** Start **

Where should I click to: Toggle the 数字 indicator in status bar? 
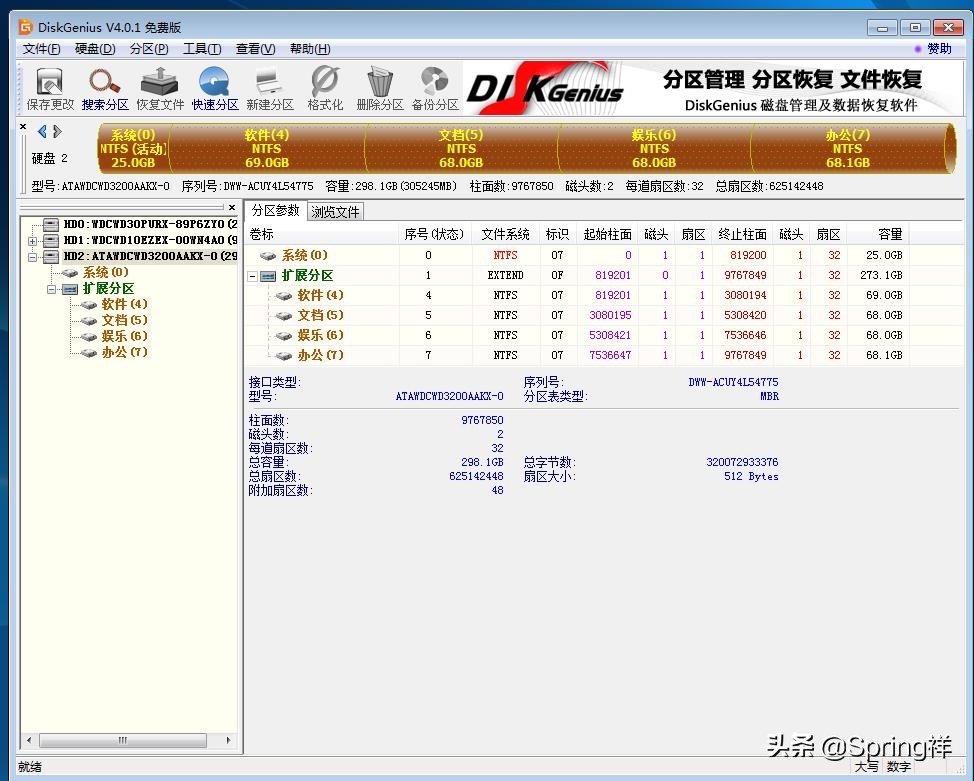click(x=898, y=767)
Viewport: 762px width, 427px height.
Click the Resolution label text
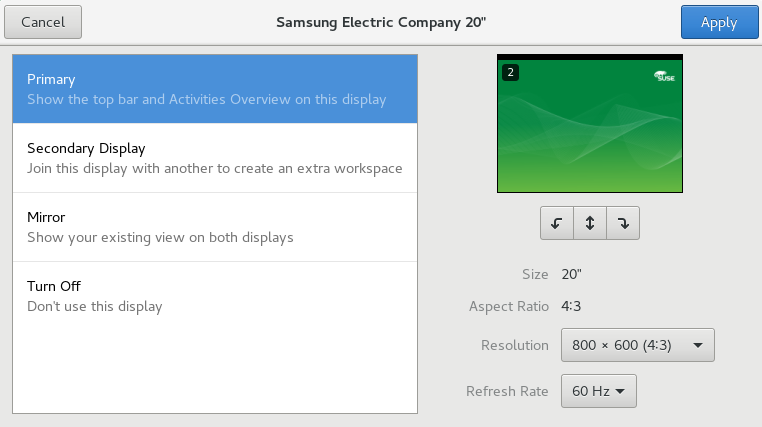click(x=514, y=345)
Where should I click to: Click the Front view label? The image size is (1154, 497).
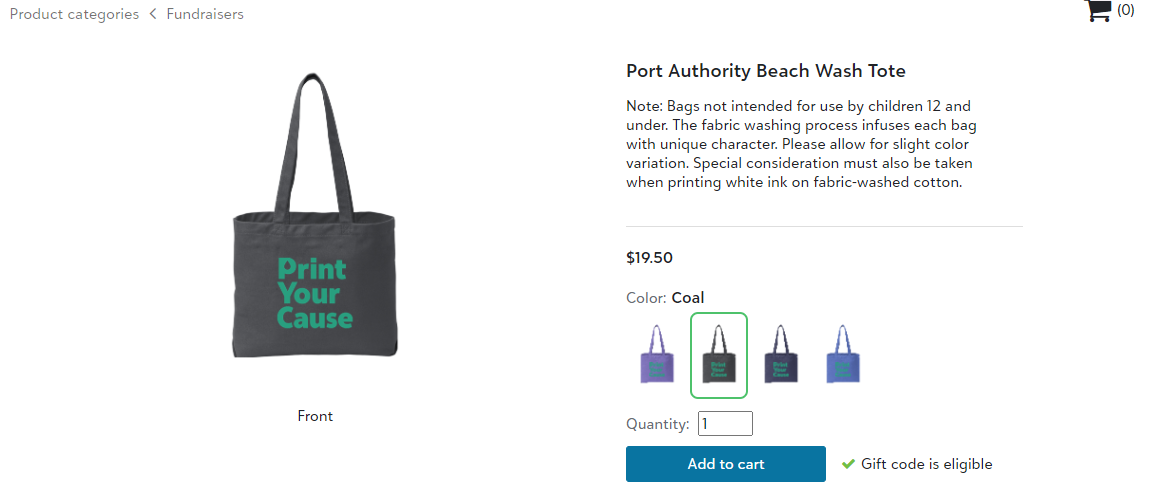(315, 416)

** End **

= AIM OF THE TASK =
Please output every line of the data above without changing a word, and leave out the pictures.

= EXERCISE ANSWER =
Where should I click to: Toggle the 数字 indicator in status bar? 
click(x=898, y=767)
Viewport: 762px width, 427px height.
Click the Resolution label text
click(x=514, y=345)
Where should I click to: Click the Front view label? The image size is (1154, 497).
(315, 416)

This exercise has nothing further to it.